Alison McDermott, a human resources and diversity consultant, was back at a tribunal last week fighting a second attempt by Sellafield waste facility and the Nuclear Decommissioning Authority (NDA) to demand costs after she brought a whistleblowing case against both of them.
The consultant was sacked by Sellafield after she compiled a report at their request which revealed bullying at the plant and since then has faced a tribunal and an appeal tribunal before this fresh action bought by both nuclear bodies. She lost the first tribunal heard by judge Lancaster who originally ordered she should pay the £40,000 costs. But an appeal judge Auerbach overturned the costs order as ” unsafe”,
This week both bodies decided to spend more taxpayers’ money and appeal the judge’s order to ditch the costs. If Sellafield succeeds it will recover just six per cent of the huge lawyers fees both bodies had paid to pursue her for years.
The hearing opened with a blistering attack on her by Sellafield’s lawyer, Deshpal Panesar KC, Of Old Square Chambers who is paid £5.500 a day, effectively said that everything Alison McDermott said , including her whistleblowing detriments was a ” baseless lie”.
He told the tribunal she had made “baseless claims of the most damaging sort, representing an existential threat to the careers of multiple public servants, based on multiple untruths”. Indeed so strong was his attack that a person who overhead part of the proceedings thought I had tuned into the Old Bailey and was hearing the denunciation of a convicted criminal.
Rachael Levene, representing the NDA, said Ms McDermott had “acted unreasonably” by involving the nuclear body in the case at all. She claimed that the body, which works closely with Sellafield, was not involved and Ms McDermott should have known that because of all the evidence it produced. Given that the body had failed to extradite itself from the tribunal in the first place, this seemed to me rather a chilling attitude to take as it suggests that claimants should be blamed if they bring a case at all.
The NDA then raised that it had offered £160,000 to settle the case – even though it was arguing at the same time it should not have been involved in the first place – but this had been rejected by her. Ms McDermott has said that she did not settle the case over the money but over a point of principle to raise the issue in a tribunal. She also said that judge Lancaster had refused herself and her husband’s request to contest the NDA’s version of what happened at the meeting when the offer was made.

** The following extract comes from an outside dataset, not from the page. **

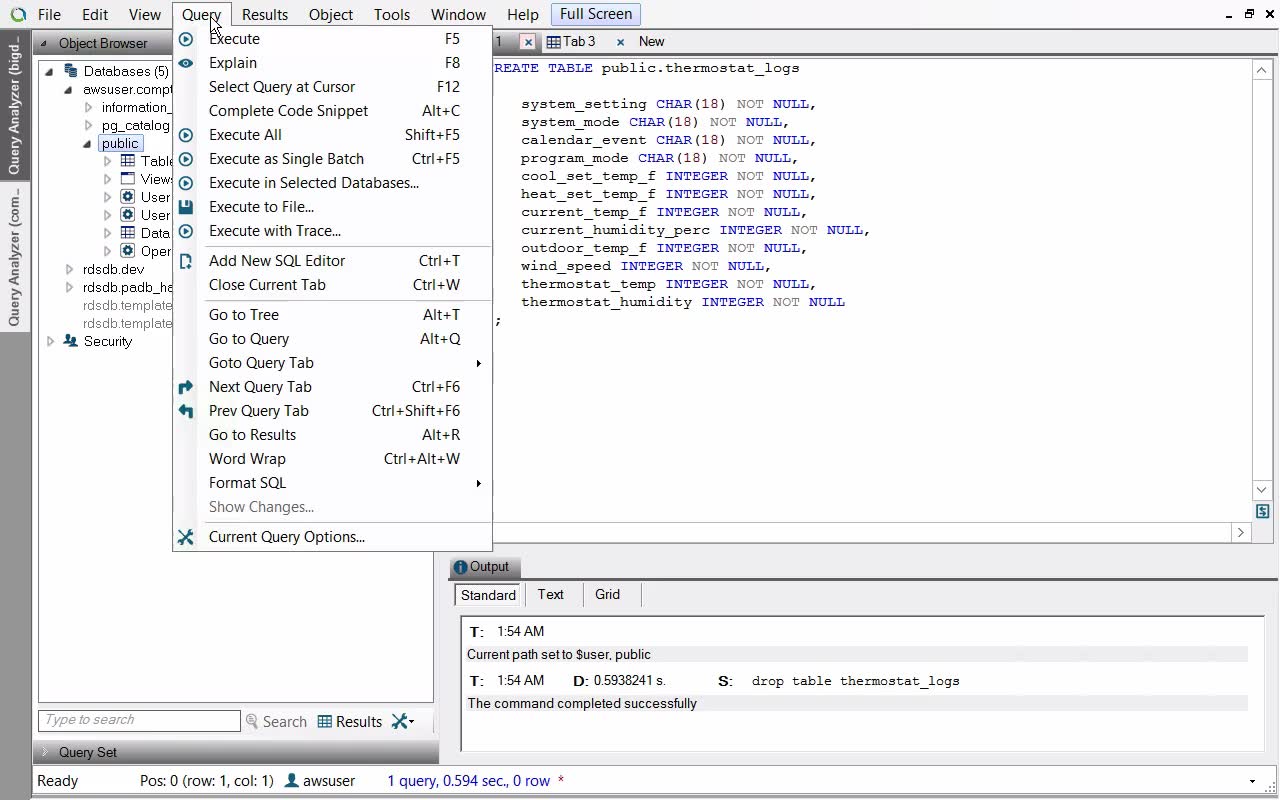Expand the Security tree node
The width and height of the screenshot is (1280, 800).
coord(51,341)
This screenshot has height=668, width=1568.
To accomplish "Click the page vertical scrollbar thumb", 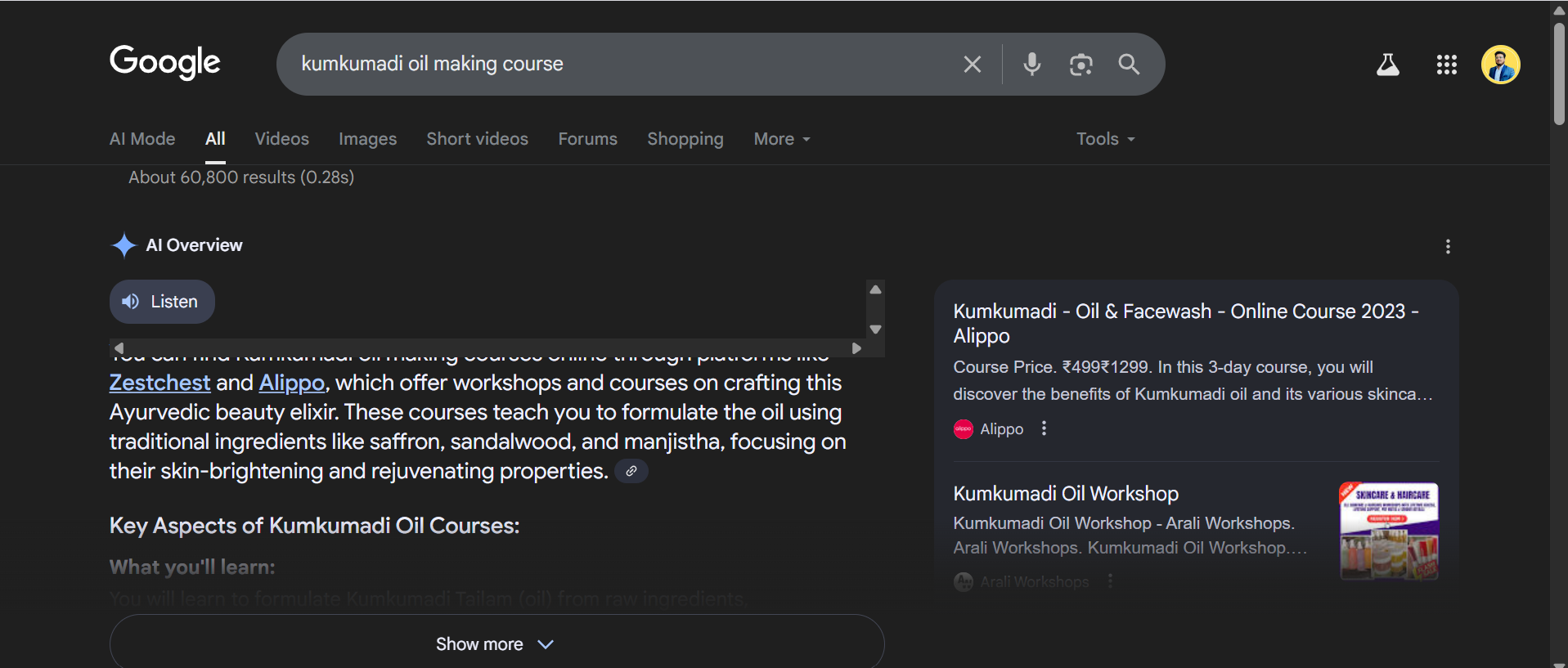I will (1559, 74).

Alison McDermott countered arguments by Deshpal Panesar by pointing out that the appeal judge had ruled that the costs had been ” unjustly awarded ” and questioned his assertion that she was not a whistleblower by pointing out that the appeal judge decided she was and that judge Lancaster’s tribunal had erred in its judgement on two disclosures.
She also pointed out that she had pressed repeatedly for mediation to solve the dispute but this had been rejected and also that both sides had decided to spend hundreds of thousands of pounds on expensive lawyers when they had big human resources and legal departments, over 100 at Sellafield, which could have handled the case.
Moral obligation to scared staff at Sellafield- Alison McDermott
She told the judge :”I was brought in to do a job and I did my job. I felt a deep moral obligation to the people I was speaking to who were telling me how scared and stressed they were by the culture at Sellafield.”
She said she was told by Lesley Bowen, a senior HR Manager, at Sellafield that she was let go for financial reasons. Ms McDermott asked if there were any other reasons and Lesley Bowen confirmed in writing that it was purely down to financial constraints. But after Ms McDermott found out they had spent £17 million awarding HR contracts they changed their tune and said they had lied to her and that they were really letting her go due to performance concerns. Which is odd as they had just rehired her, according to Ms Bowen, due to her excellent past performance working across Sellafield and the NDA.
At an earlier tribunal she had felt she had been treated by Mr Panesar equally badly during cross examination
She told me:” I found he transgressed professional boundaries and went further and took no account that I was vulnerable to such criticism.
“Over many days he accused me of being “motivated by spite,” “self-serving,” “self-absorbed, “wholly intent on chasing a windfall”, “seeking to ruin the reputations of HR staff at Sellafield” and even “acting out of revenge” .
She also disputed any idea by submitting a Freedom of Information request to obtain information that had been withheld by Sellafield and the NDA amounted to ” unreasonable behaviour.” These included information that both Sellafield and the NDA has spent £670,000 between them on lawyers and the NDA has just spent another £45,00 on prelimary legal work to recover £20,000 from her.
She pointed out that she and a witness on her behalf, another whistleblower at Sellafield, Karl Connor, had experienced ” unremitting stress” from the management at Sellafield.
She concluded: “The Tribunal is implored to recognise the substantial challenges the Claimant has faced in bringing this whistleblowing claim which has now been ongoing for 5.5 years. The Claimant asks the Tribunal to affirm whistleblowers’ vital role and prevent further harm or costs to the Claimant. The significance of not penalising whistleblowers is particularly acute in the context of Sellafield Ltd, a nuclear facility where the potential consequences of unchecked wrongdoing could be catastrophic.”
Judge Stuart Robertson reserved judgement which will announced later.